[EXTRACT]
Medicines

Checkpoint inhibitors may cause renal impairment with long term use


Immune checkpoint inhibitors (ICIs) may cause chronic renal toxicity in addition to their know acute adverse effects on the kidney, US research has found.

A retrospective cohort study that assessed kidney function in 2563 cancer patients receiving long term treatment with ICIs at the Mass General Brigham cancer centre found that new-onset chronic kidney disease (CKD) or a clinically significant decline in eGFR was common.

The study, which followed up patients who had survived more than one year after starting ICI treatment found that 13% developed signs of chronic kidney injury after a median of 471 days after the first ICI dose.

The primary outcome was a composite of new-onset CKD (eGFR <60 mL/min/1.73m for >90 days), 30% eGFR decline and kidney transplant.

More than one third of patients (35%) who survived more than three years showed signs of “rapid eGFR decline”, (defined as >3mL/min/1.73m per year).

There was also significant acceleration of eGFR decline after ICI initiation (1.4mL/min/year average decline prior to treatment, increasing to 3.7mL/min/year decline after initiation, p=0.012)

Older age and proton pump inhibitor use were independent predictors of renal decline with ICI, but not type of agent used.

The study investigators noted that ICIs had been available for more than a decade, but until now there had been little data about their long term toxicity on the kidney.

They said any effect that accelerated long decline in kidney function would be of concern given that ICIs were now coming into widespread use for cancer patients, who were often surviving for many years on treatment.

“Our study has important implications for patients treated with ICIs; a subset of survivors may experience significant eGFR decline that may contribute to long-term health consequences and may limit the use or dosage of other anticancer drugs and eligibility for clinical trial enrolment,” they wrote.

However, because widespread use of ICI only began in 2015, the number of patients with more than four years follow-up is small and the findings will need to be validated in other cohorts with longer follow-up, they said.

“Future studies will be needed to determine the pathophysiology of kidney function decline after ICIs and evaluate strategies to slow eGFR decline,” they added.

The findings are published in the American Journal of Kidney Diseases.

[LIST OF TASKS]
(A) According to the article on checkpoint inhibitors and kidney function, what percentage of patients developed signs of chronic kidney injury, and after what median interval from the first dose?
(B) Using the article on checkpoint inhibitors and kidney function, explain why the investigators say their findings must be validated in other cohorts with longer follow-up.

[MATERIAL SUPPLIED]

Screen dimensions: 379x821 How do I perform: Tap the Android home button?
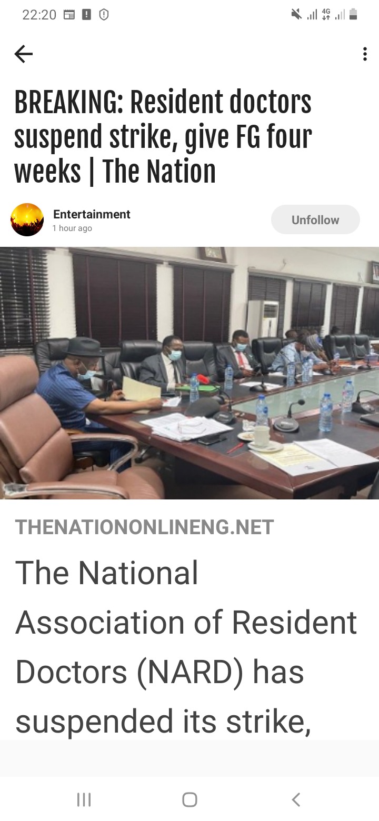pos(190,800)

---

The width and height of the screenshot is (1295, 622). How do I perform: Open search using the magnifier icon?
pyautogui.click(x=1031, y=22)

[TASK RESPONSES]
(A) 13% of patients developed signs of chronic kidney injury, after a median of 471 days from the first ICI dose.

(B) Widespread use of ICIs began only in 2015, so few patients in the study had more than four years of follow-up. The findings therefore need to be validated in other cohorts with longer follow-up.